🤖 AI Summary
This work addresses the limited generalization of existing appearance-based gaze estimation methods in open-domain scenarios—such as those involving eyeglasses or varying illumination—stemming from insufficient training data diversity and inconsistent labels across datasets. To overcome these challenges without requiring additional manual annotations, we propose a lightweight framework that enhances data diversity through synthetic augmentation with glasses, face masks, and complex lighting conditions. The gaze regression task is reformulated as a multi-task learning problem, integrating multi-view supervised contrastive learning, discrete label classification, and eye-region segmentation. Despite having less than 1% of the parameters of the state-of-the-art UniGaze-H model, our approach achieves comparable generalization performance.

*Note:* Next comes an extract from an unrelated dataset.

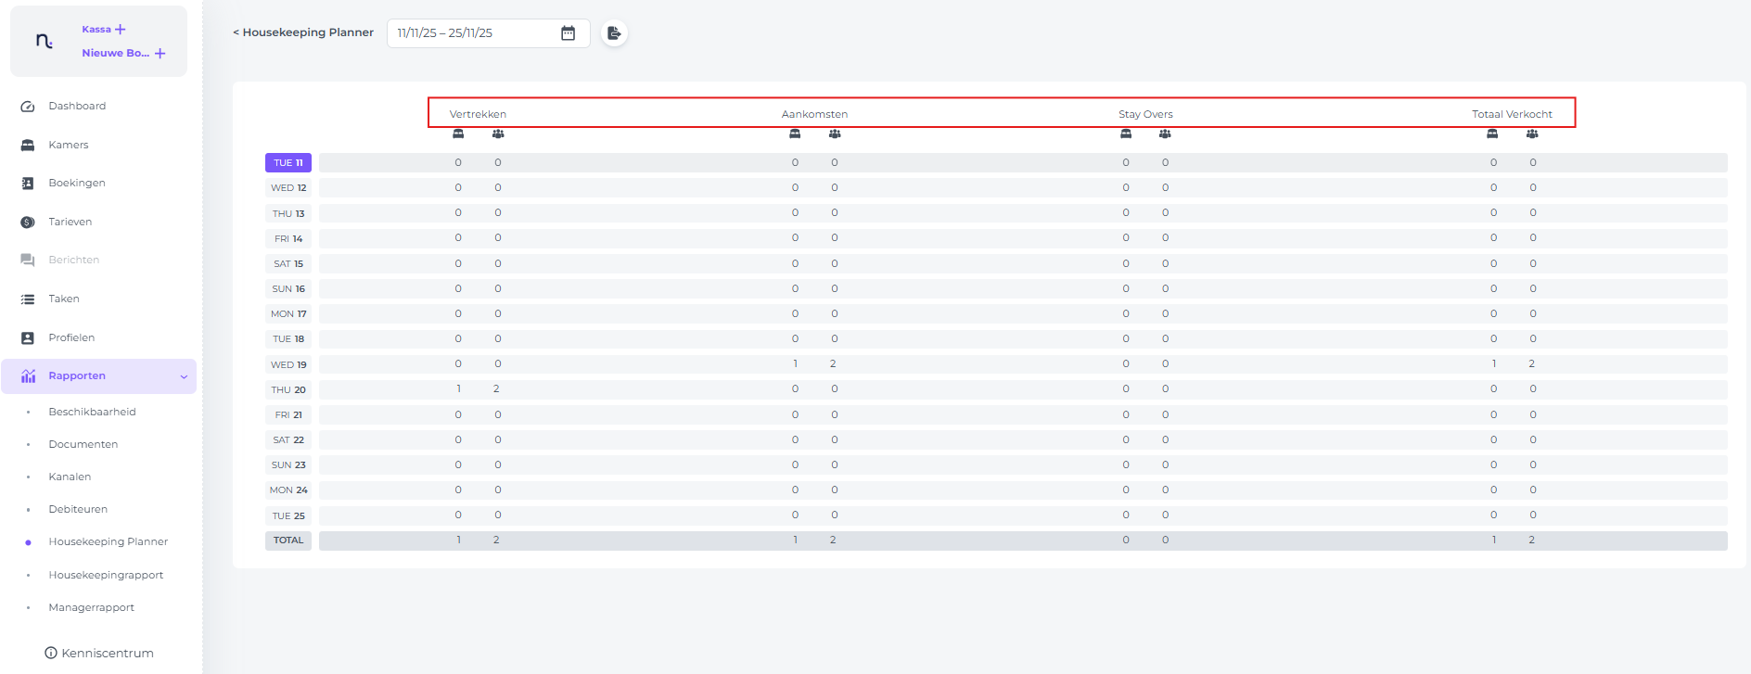This screenshot has width=1751, height=674.
Task: Click the export report icon
Action: (614, 33)
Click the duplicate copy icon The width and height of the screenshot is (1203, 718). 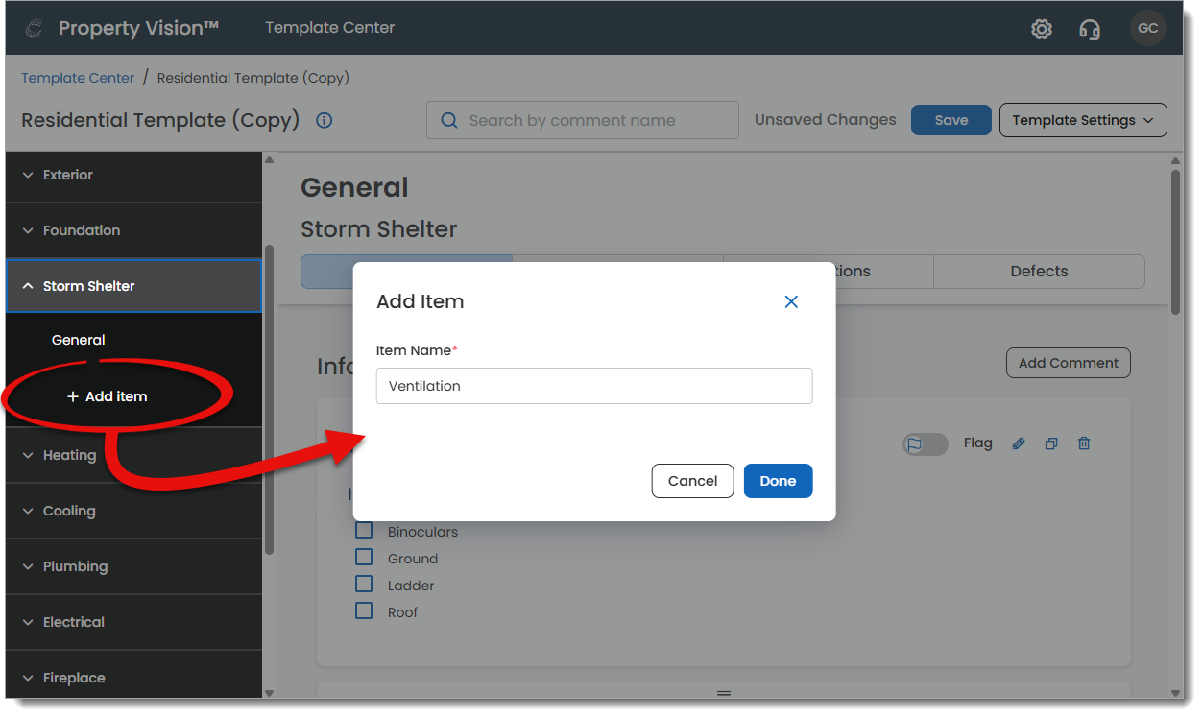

Furthermore, we introduce the first robustness evaluation benchmark for gaze estimation under challenging real-world conditions, enabling high-accuracy, real-time tracking on mobile devices.
📝 Abstract
Appearance-based gaze estimation (AGE) has achieved remarkable performance in constrained settings, yet we reveal a significant generalization gap where existing AGE models often fail in practical, unconstrained scenarios, particularly those involving facial wearables and poor lighting conditions. We attribute this failure to two core factors: limited image diversity and inconsistent label fidelity across different datasets, especially along the pitch axis. To address these, we propose a robust AGE framework that enhances generalization without requiring additional human-annotated data. First, we expand the image manifold via an ensemble of augmentation techniques, including synthesis of eyeglasses, masks, and varied lighting. Second, to mitigate the impact of anisotropic inter-dataset label deviation, we reformulate gaze regression as a multi-task learning problem, incorporating multi-view supervised contrastive (SupCon) learning, discretized label classification, and eye-region segmentation as auxiliary objectives. To rigorously validate our approach, we curate new benchmark datasets designed to evaluate gaze robustness under challenging conditions, a dimension largely overlooked by existing evaluation protocols. Our MobileNet-based lightweight model achieves generalization performance competitive with the state-of-the-art (SOTA) UniGaze-H, while utilizing less than 1\% of its parameters, enabling high-fidelity, real-time gaze tracking on mobile devices.